由于遗传变异和外部环境影响,基因组上会出现单核苷酸多态性(Single nucleotide polymorphisms,SNP)。microRNA的SNP会影响microRNA的功能和生物过程,从而影响表型[24]。因此,为了避免SNP变异情况发生对预测结果产生不利的影响,本文引入了间隙形态图(Gapped pattern graphs,GPG)[20]来减弱SNP现象对核苷酸序列建模的影响。
GPG通过考虑k-mer之间设置间隔距离来忽略SNP对于序列整体建模的影响。间隔距离越大,建模可以容忍的发生SNP现象的碱基的个数越多。通过考虑GPG中不同的间隔距离可以得到多个GPG子图。
例如: 对于一条序列S {ACGUAGC},通过k值为3的“滑动窗口”可以得到若干个长度为3的k-mer{ACG,CGU,GUA,UAG,AGC},这些k-mer对应Graph中的每一个顶点。当不考虑间隔距离时,对于Graph的两个顶点v1和v2分别对应ACG和UAG。当且仅当ACG和UAG在S中相邻时,v1和v2之间才有边。在S中由于ACG和UAG相邻,因此顶点v1和v2之间有边。当考虑间隔距离时,设间隔距离d=1。对于Graph的两个顶点v1和v2分别对应ACG和AGC,当且仅当ACG和AGC在S中相隔1个碱基时,v1和v2之间才有边。因此考虑不同的间隔距离,序列S可以得到不同的子图。
其次,在完成Graph建立的基础上,本文使用图卷积神经网络进行节点间的消息传递,将单个k-mer的信息聚合到其他k-mer上。最后,将所有k-mer的embeddings拼接在一起,得到microRNA的表征矩阵用于下游预测任务。GP GCN中单个顶点的特征计算如公式1所示[20] :
| $ \left.h^{\prime}{ }_v=\sigma B h_v+W \cdot mean\left(\left\{h_u \mid u \in N(v)\right\}\right)\right) \# $ | (1) |
在公式1,hv是图 3中顶点v的特征,N(v)是图 3中所有顶点的集合,与顶点v相关的边从顶点v发出,σ 是非线性激活函数,上式中的mean计算输入特征的平均值,W,B是使用图卷积网络进行消息传递时要学习的参数矩阵。
本文引用的GP-GCN是一款开源框架,该框架使用Pytorch和Pytorch_geometric编写,可以将碱基序列编码成深度学习的向量化输入。
################
待解决问题:
[a] 照原文抄写关于间隙形态图的段落中从“GPG通过考虑k-mer之间”到“编码成深度学习的向量化输入。”的内容。
[b] 根据关于间隙形态图的段落,GP-GCN框架是用什么编写的?
[c] 给出关于间隙形态图与GP-GCN的段落在最后一句之后的续写内容。
其后的各行是单独的材料。

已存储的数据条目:
################
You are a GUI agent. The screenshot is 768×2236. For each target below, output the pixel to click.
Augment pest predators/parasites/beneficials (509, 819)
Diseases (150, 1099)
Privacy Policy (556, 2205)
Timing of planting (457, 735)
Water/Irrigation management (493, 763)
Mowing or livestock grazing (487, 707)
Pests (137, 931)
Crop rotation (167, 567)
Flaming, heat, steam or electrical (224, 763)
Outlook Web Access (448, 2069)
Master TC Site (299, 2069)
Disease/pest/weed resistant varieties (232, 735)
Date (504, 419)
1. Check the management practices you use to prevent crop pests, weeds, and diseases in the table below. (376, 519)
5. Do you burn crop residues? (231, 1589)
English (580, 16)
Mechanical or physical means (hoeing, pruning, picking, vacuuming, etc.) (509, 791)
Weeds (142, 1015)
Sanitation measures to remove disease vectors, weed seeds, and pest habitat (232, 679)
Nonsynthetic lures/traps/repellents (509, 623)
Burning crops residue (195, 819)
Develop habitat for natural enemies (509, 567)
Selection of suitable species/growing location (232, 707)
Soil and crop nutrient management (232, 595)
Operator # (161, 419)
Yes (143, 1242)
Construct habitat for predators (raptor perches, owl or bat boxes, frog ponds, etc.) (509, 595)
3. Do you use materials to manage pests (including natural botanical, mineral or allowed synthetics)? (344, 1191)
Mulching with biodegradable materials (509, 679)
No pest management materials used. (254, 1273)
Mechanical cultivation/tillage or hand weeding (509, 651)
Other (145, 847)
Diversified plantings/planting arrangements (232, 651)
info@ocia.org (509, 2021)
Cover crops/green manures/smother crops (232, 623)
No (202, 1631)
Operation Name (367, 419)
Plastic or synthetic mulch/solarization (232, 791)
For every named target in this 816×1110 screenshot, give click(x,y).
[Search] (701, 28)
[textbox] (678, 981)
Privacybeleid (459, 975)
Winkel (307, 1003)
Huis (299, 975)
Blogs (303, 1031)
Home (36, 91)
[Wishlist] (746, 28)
################
任务结果:
[a]
GPG通过考虑k-mer之间设置间隔距离来忽略SNP对于序列整体建模的影响。间隔距离越大,建模可以容忍的发生SNP现象的碱基的个数越多。通过考虑GPG中不同的间隔距离可以得到多个GPG子图。
例如: 对于一条序列S {ACGUAGC},通过k值为3的“滑动窗口”可以得到若干个长度为3的k-mer{ACG,CGU,GUA,UAG,AGC},这些k-mer对应Graph中的每一个顶点。当不考虑间隔距离时,对于Graph的两个顶点v1和v2分别对应ACG和UAG。当且仅当ACG和UAG在S中相邻时,v1和v2之间才有边。在S中由于ACG和UAG相邻,因此顶点v1和v2之间有边。当考虑间隔距离时,设间隔距离d=1。对于Graph的两个顶点v1和v2分别对应ACG和AGC,当且仅当ACG和AGC在S中相隔1个碱基时,v1和v2之间才有边。因此考虑不同的间隔距离,序列S可以得到不同的子图。
其次,在完成Graph建立的基础上,本文使用图卷积神经网络进行节点间的消息传递,将单个k-mer的信息聚合到其他k-mer上。最后,将所有k-mer的embeddings拼接在一起,得到microRNA的表征矩阵用于下游预测任务。GP GCN中单个顶点的特征计算如公式1所示[20] :
| $ \left.h^{\prime}{ }_v=\sigma B h_v+W \cdot mean\left(\left\{h_u \mid u \in N(v)\right\}\right)\right) \# $ | (1) |
在公式1,hv是图 3中顶点v的特征,N(v)是图 3中所有顶点的集合,与顶点v相关的边从顶点v发出,σ 是非线性激活函数,上式中的mean计算输入特征的平均值,W,B是使用图卷积网络进行消息传递时要学习的参数矩阵。
本文引用的GP-GCN是一款开源框架,该框架使用Pytorch和Pytorch_geometric编写,可以将碱基序列编码成深度学习的向量化输入。

[b] GP-GCN框架是用Pytorch和Pytorch_geometric编写的。

[c]
1.2.2 基于DNA2Vec的基因特征提取方法本文使用DNA2Vec[25]预训练模型编码基因序列数据。DNA2Vec基于Word2Vec[26]模型,使用人类基因组序列作为训练资源,将1.2.1小节中提到的k mers嵌入到了100维连续向量空间中。因此学习的向量包含更多的基因序列潜在信息。
使用DNA2Vec对基因序列进行编码能够捕获更多的潜在信息。在DNA2Vec中,DNA载体的总和类似于碱基串联的事实在实验中得到了验证[25]。这表明在DNA序列上使用词嵌入确实捕获了有用的信息。对预训练的词向量进行适当的微调是有利的,可以使向量更适合特定任务。因此本文使用了图 2所示的“滑动窗口”方式对基因碱基序列进行切分。在基因的碱基序列切分时将滑动窗口大小设置为4,切分得到若干个长度为4的基因碱基子串。基因序列矩阵化流程如图 1所示。在图 1中,本文对碱基序列进行了切分,并从预训练好的DNA2Vec模型中提取了相应的向量表示。所获得的嵌入向量具有100个维度。由于基因序列可以被“滑动窗口”划分为多个碱基子串,因此每个基因序列都可以表示为数值矩阵的结构化形式。
1.3 microRNA与基因的靶向关系预测模型TransformerMGI将microRNA序列和基因序列类比为自然文本序列,通过基于图卷积神经网络的GP-GCN方法和DNA2Vec预训练模型分别对二者的特征信息进行提取,并利用改进的TransformerMGI模型来学习二者在序列结构方面的特性和联系,进而预测microRNA和基因之间相互作用的概率。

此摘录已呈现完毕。